Alliances and Codeshares
U.S. air carriers are required to submit cooperative service agreements that they have with each other, such as reciprocal code sharing, joint frequent flyer and lounge access, and joint marketing, to the Department for review before they implement those agreements. 49 USC 41720. The Department does not approve or disapprove the agreements. Rather, the Department reviews the agreements to ensure that they would not harm the public and are not anti competitive. The Department can take action under its statutory authority to preserve competition under 49 USC 41712.
U.S. carrier relationships with foreign airlines play a major role in the U.S. aviation industry's participation and competitive position in the "global" marketplace. A study by the Office of Aviation Analysis served as the economic basis for development of the Department's international aviation policy to encourage international alliances and spread deregulation's benefits to world markets. As a result, there has been considerable growth in U.S. carrier code-sharing arrangements with foreign airlines as well as growth in the more comprehensive U.S. carrier alliances (cooperative service and marketing agreements) with foreign airlines.
The alliance agreements, which nearly always include a code-sharing component, are frequently accompanied by requests for relief from the antitrust laws, which otherwise might prevent the carriers from cooperating on certain aspects of their joint services, such as fares and capacity, as though they were a single airline.

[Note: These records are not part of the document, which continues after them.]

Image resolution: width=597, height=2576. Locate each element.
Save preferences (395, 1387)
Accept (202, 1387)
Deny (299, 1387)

Major code-sharing and alliance arrangements require careful examination in terms of their impact on competition in both domestic and international markets.

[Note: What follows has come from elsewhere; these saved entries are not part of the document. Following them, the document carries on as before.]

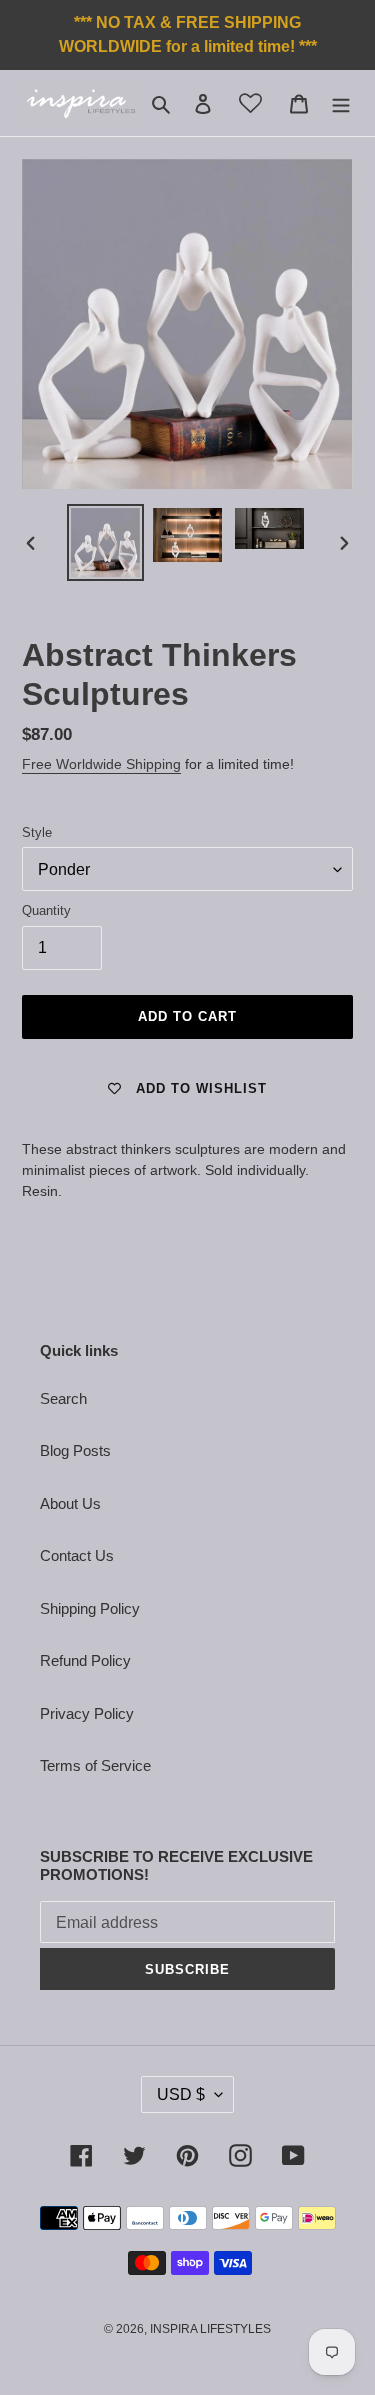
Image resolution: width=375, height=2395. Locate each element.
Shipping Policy (90, 1608)
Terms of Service (95, 1765)
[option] (106, 542)
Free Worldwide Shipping (101, 764)
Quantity (46, 910)
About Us (70, 1503)
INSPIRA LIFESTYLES (210, 2329)
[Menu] (341, 103)
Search (63, 1398)
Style (37, 832)
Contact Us (77, 1555)
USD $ (181, 2094)
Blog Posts (75, 1450)
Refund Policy (85, 1660)
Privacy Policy (87, 1713)
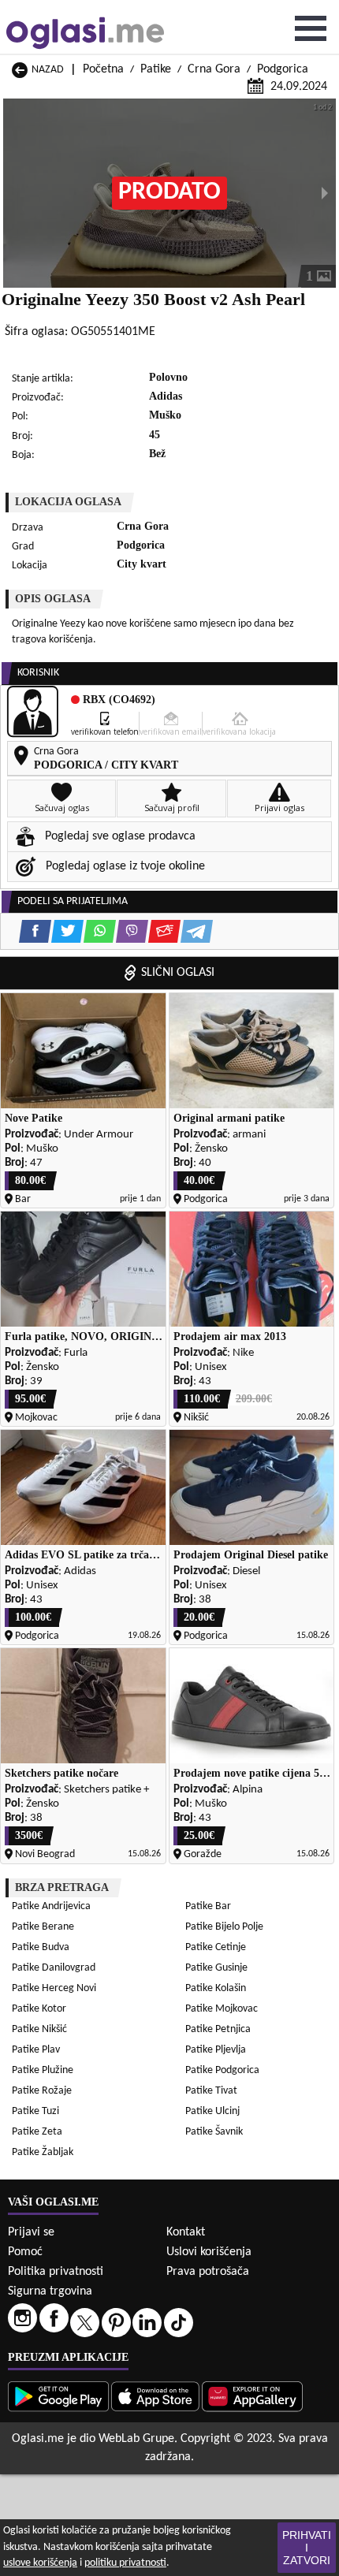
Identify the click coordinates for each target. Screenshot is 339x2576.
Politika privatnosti (55, 2271)
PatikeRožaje (42, 2091)
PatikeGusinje (216, 1968)
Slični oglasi (177, 972)
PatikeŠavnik (214, 2132)
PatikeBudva (40, 1947)
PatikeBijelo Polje (224, 1927)
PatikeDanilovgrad (53, 1968)
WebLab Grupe (136, 2439)
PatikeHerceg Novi (54, 1988)
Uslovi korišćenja (208, 2252)
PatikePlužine (42, 2070)
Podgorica (282, 69)
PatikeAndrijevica (51, 1906)
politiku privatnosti (125, 2563)
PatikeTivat (211, 2091)
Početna (103, 69)
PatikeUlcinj (212, 2111)
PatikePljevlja (215, 2050)
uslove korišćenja (40, 2563)
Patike (155, 69)
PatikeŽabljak (42, 2152)
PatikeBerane (43, 1927)
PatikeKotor (39, 2009)
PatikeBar (208, 1906)
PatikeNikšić (39, 2029)
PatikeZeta (37, 2132)
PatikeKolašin (215, 1988)
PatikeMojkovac (221, 2009)
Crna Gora (214, 69)
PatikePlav (36, 2050)
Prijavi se (31, 2232)
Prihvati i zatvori (306, 2548)
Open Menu (310, 28)
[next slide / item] (325, 193)
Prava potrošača (207, 2271)
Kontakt (185, 2232)
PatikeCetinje (215, 1947)
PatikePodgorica (222, 2070)
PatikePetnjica (218, 2029)
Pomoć (25, 2252)
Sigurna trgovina (50, 2291)
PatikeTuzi (35, 2111)
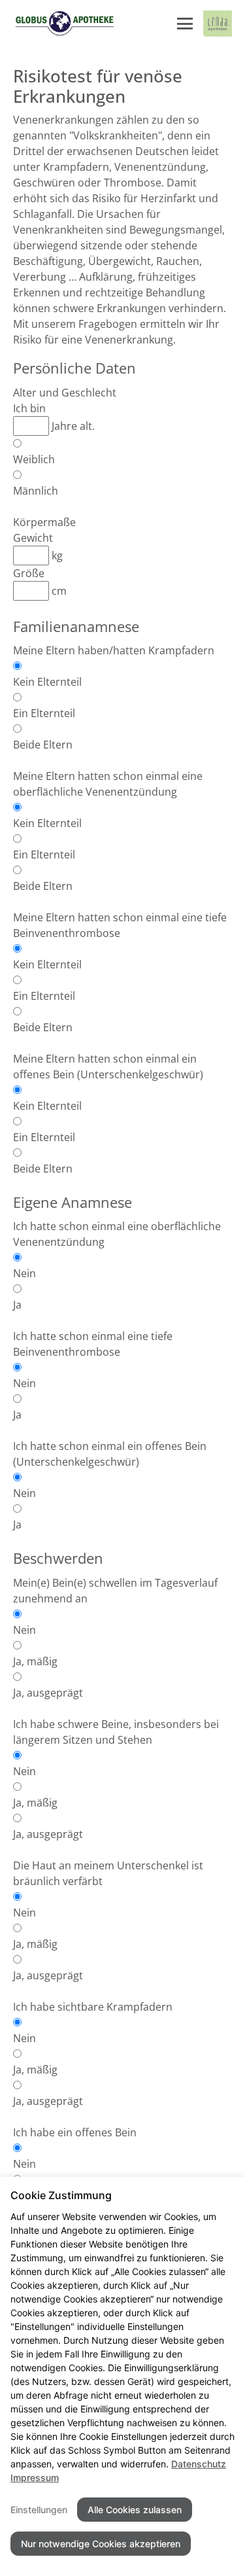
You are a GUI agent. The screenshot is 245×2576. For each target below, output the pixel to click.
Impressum (34, 2477)
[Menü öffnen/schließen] (185, 23)
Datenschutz (198, 2463)
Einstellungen (38, 2509)
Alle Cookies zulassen (135, 2509)
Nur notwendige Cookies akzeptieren (100, 2543)
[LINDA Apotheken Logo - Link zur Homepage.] (217, 23)
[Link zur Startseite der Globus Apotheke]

The Office of International Aviation processes U.S./foreign carrier code-share applications and maintains a list of code-share arrangements between U.S. and foreign carriers. The Office of Aviation Analysis is responsible for processing applications for antitrust immunity and maintains a list of all immunized alliances.

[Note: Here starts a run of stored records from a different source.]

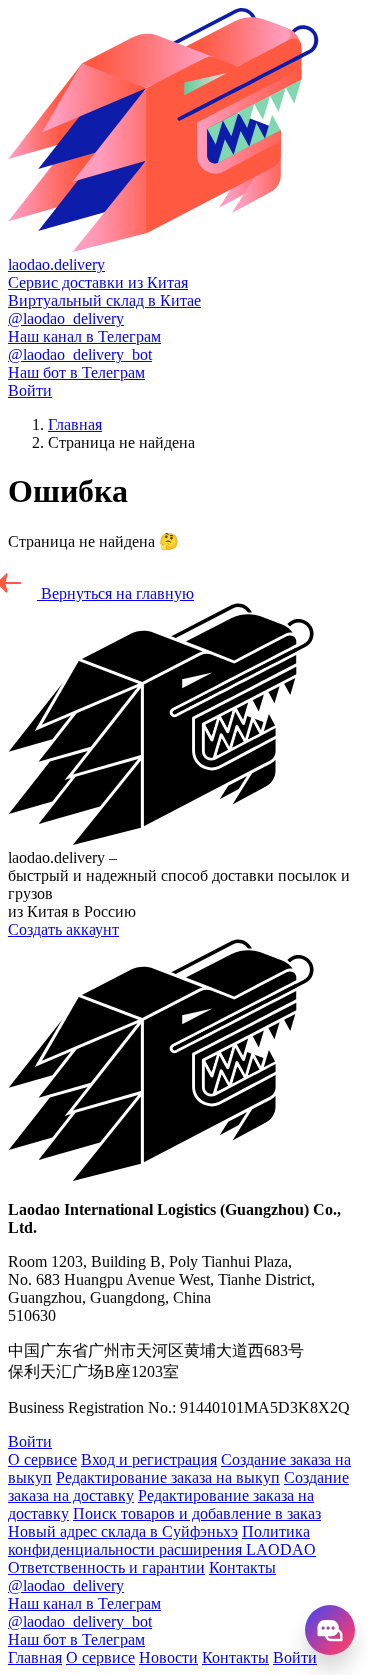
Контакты (242, 1567)
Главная (75, 424)
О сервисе (42, 1459)
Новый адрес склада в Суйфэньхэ (123, 1531)
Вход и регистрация (149, 1459)
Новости (168, 1657)
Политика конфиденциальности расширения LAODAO (162, 1540)
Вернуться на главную (115, 593)
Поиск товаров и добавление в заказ (197, 1513)
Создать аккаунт (63, 929)
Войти (30, 390)
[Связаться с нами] (330, 1630)
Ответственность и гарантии (106, 1567)
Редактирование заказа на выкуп (168, 1477)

Major U.S. and foreign air carriers may, under 49 U.S.C §§ 41308-41309, request a grant of immunity from the U.S. antitrust laws to operate certain commercial alliances. Immunity allows these airlines to coordinate their fares, services and capacity as if they were a single carrier in these markets, subject to certain conditions.
When evaluating these applications, we normally engage in a two-step analysis of foreign air transportation agreements submitted for our approval.
- We first determine under § 41309(b) whether the agreements are adverse to the public interest because they would substantially reduce or eliminate competition (the “competitive analysis”). If we make that affirmative determination, § 41309 (b)(1)(A) directs us to decide whether they are nevertheless necessary to meet a serious transportation need or to achieve important public benefits; U.S. foreign policy goals are a key element of these benefits. If we make that finding, and also find that those public benefits cannot be met or achieved by reasonably available and materially less anticompetitive alternatives, we must approve the agreements pursuant to § 41308(b). Section 41309(c)(2) provides that a party opposing approval has the burden of showing that the agreement or request would substantially reduce or eliminate competition and that less anticompetitive alternatives are available. On the other hand, the party seeking approval of the agreement or request must establish the transportation need or public benefits.
- If, however, we do not find the agreements to be adverse to the public interest, § 41309(b) directs us to approve them. In that event, we next decide whether there are sufficient public benefits to grant immunity under 49 U.S.C. § 41308(b) (the “public benefits analysis”). In that subsection, Congress has given the Department the authority to exempt airlines from the antitrust laws to the extent necessary to allow a proposed transaction to proceed, provided that the exemption is required by the public interest. While the public interest determination under both §§ 41309(b) and 41308(b) entails a comparison of anti-competitive effects and public benefits, the standard in § 41308(b) (“required by” rather than “not adverse to”) is higher.
A grant of antitrust immunity is not automatically given to applicants. Moreover, an alliance which has received immunity is required to comply with the operating constraints and reporting requirements specified in the final order.
- Active Immunized Air Carrier Alliances and Docket Numbers
- Inactive Immunized Air Carrier Alliances and Docket Numbers
- Regulations.gov (Search by Docket Number)
Two major studies by the Office of Aviation Analysis were instrumental in developing the Department's ongoing policies regarding international alliances:
- Global Deregulation Takes Off (1999)
- Transatlantic Deregulation - The Alliance Network Effect (2000)
The Office has also engaged in a joint study of transatlantic airline alliances with the Directorate General of Competition for the European Union.
The Office of Aviation Analysis engaged Jan K. Brueckner, professor of economics at University of California, Irvine, to study the price effects of various forms of airline cooperation on international routes. DOT commissioned this study, which was coauthored by Ethan Singer, as part of its commitment to monitor approved international airline alliances. The study focused on price effects and did not examine non-price impacts of airline cooperation. The study was conducted by the authors independently of the Department's influence with the goal of providing a third-party assessment. While the Department does not endorse the study, its methodologies or conclusions, it was commissioned with the intent to advance independent and academic research on the assessment of immunized airline alliances.